Many of us have gas grills at our houses, yours truly included, but how many of you aware of the dangers involved with these things?  Earlier this month, a taco truck in Philadelphia was blown to pieces due to a leak in the propane tank.  Twelve injured, five critically.  Wow!  Could something like this happen at your house?

Actually, according to investigators, it happens more often than you think.  How about this…7,000 gas grill fires every year due to leaking propane.  This according to the National Fire Prevention Association.
Last year, Byron Fuchs was grilling for a Fourth of July party at his home in West Palm Beach, Florida. He bent over to light his propane barbecue when there was an explosion, engulfing his body in a wall of fire. "As soon as I did it, I looked down at my arm and I saw the skin melt off," he said.
Turns out he left the propane on too long, which caused it to build up inside the grill and ultimately ignite.  A closed lid on a propane grill, with the gas turned on, is an accident waiting to happen.  Never ignite your grill with the lid closed.

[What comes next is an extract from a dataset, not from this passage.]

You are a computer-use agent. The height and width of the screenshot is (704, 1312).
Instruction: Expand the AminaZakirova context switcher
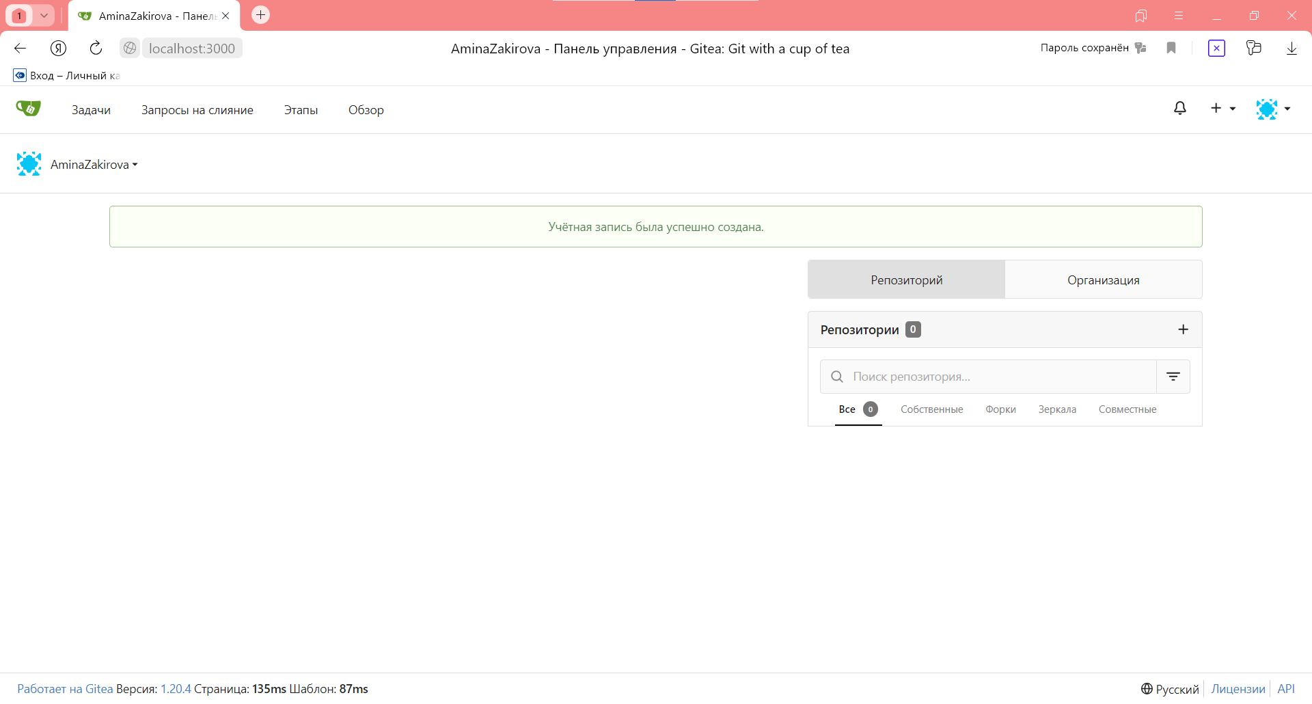94,165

This guy got second-degree burns on his arms as well as other burns on his legs, "and of course my face, my hair caught on fire," he said. And he isn't alone: If you were to do a youtube search of propane grill mishaps, you would be amazed at what you find.  Take a look at this video that I found just so you can get an idea how powerful a blast can actually be.

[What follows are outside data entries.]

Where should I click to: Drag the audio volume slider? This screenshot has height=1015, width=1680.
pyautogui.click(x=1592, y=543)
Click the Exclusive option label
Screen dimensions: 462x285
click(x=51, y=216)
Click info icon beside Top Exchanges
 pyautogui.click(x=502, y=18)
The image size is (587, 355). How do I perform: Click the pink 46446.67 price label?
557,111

Something else you can do to test for leaks is the old soapy water test. Spray your hoses and connections with the soapy water and if you see bubbles, guess what, you have a leak that needs to be fixed.  The industry says grills are safe if used properly. And experts say there is even more you can do. Here are some other tips that are usually printed somewhere on your grill or propane tank.  Read and heed!

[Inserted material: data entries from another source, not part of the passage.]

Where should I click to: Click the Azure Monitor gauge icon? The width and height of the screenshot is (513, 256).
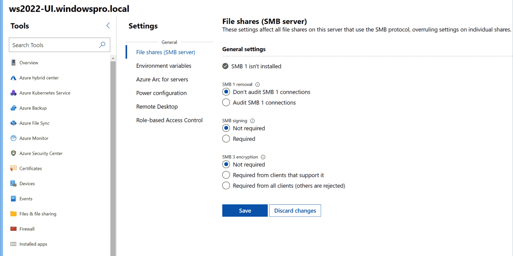[13, 138]
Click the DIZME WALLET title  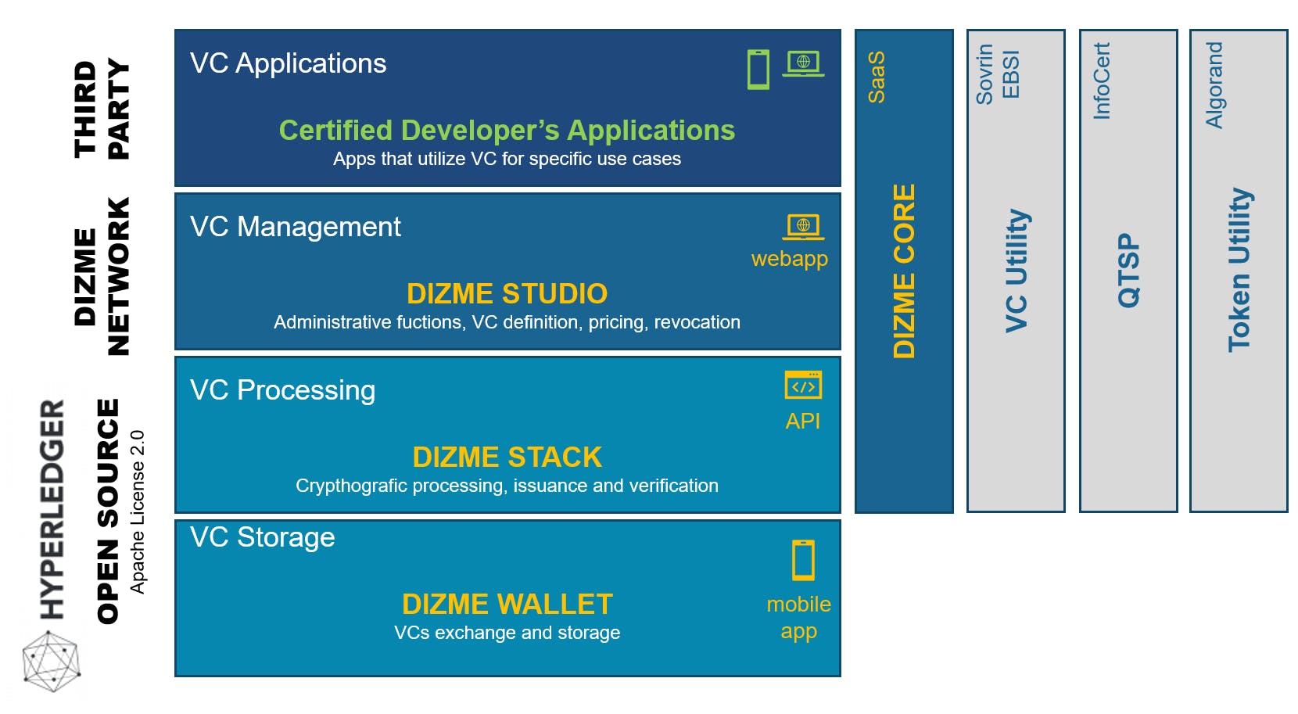tap(507, 605)
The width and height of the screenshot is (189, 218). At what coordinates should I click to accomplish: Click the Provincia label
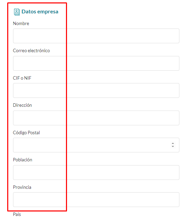[x=22, y=187]
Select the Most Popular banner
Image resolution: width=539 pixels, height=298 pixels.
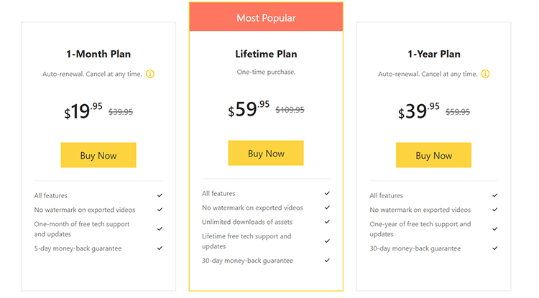tap(266, 17)

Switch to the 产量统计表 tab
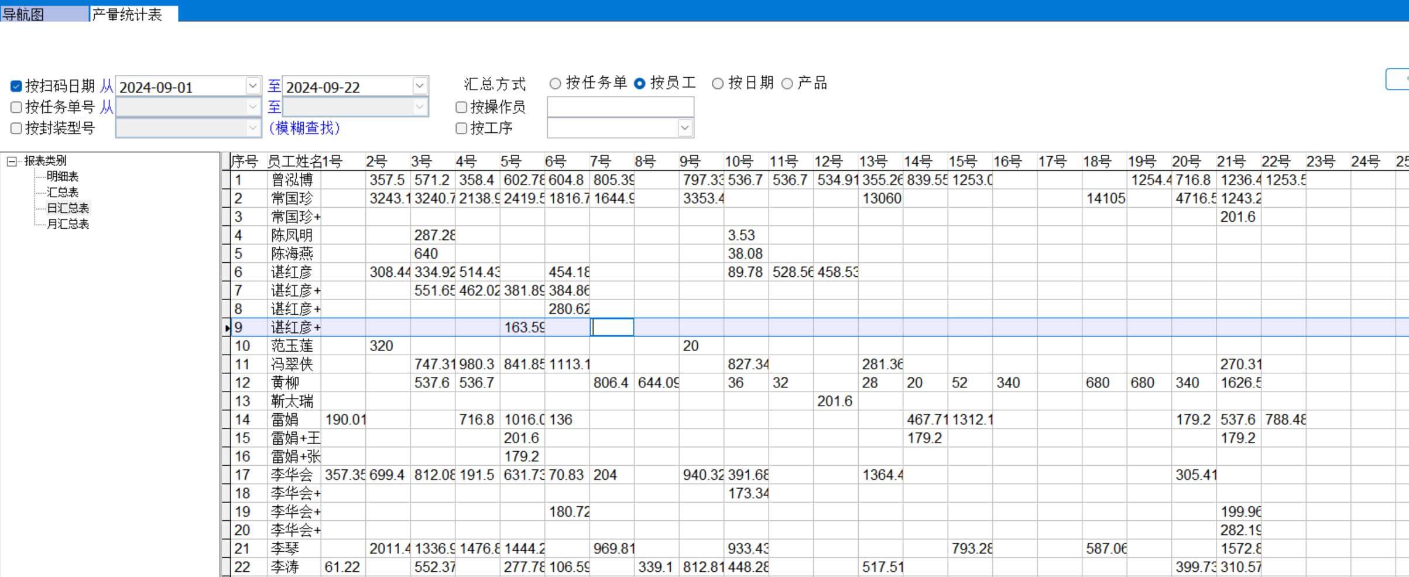coord(127,14)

If you keep hitting the igniter switch and your barbecue doesn't light right away, don't keep hitting it: Shut off the gas completely, and wait three to five minutes before trying to light it again. If gas has built up, that will give it time to dissipate.
Also, keep your grill at least three feet away from your house: That way, if there is a fire, it doesn't spread.
 And, of course, follow the instructions on your grill or propane tank — they're always printed right on the side.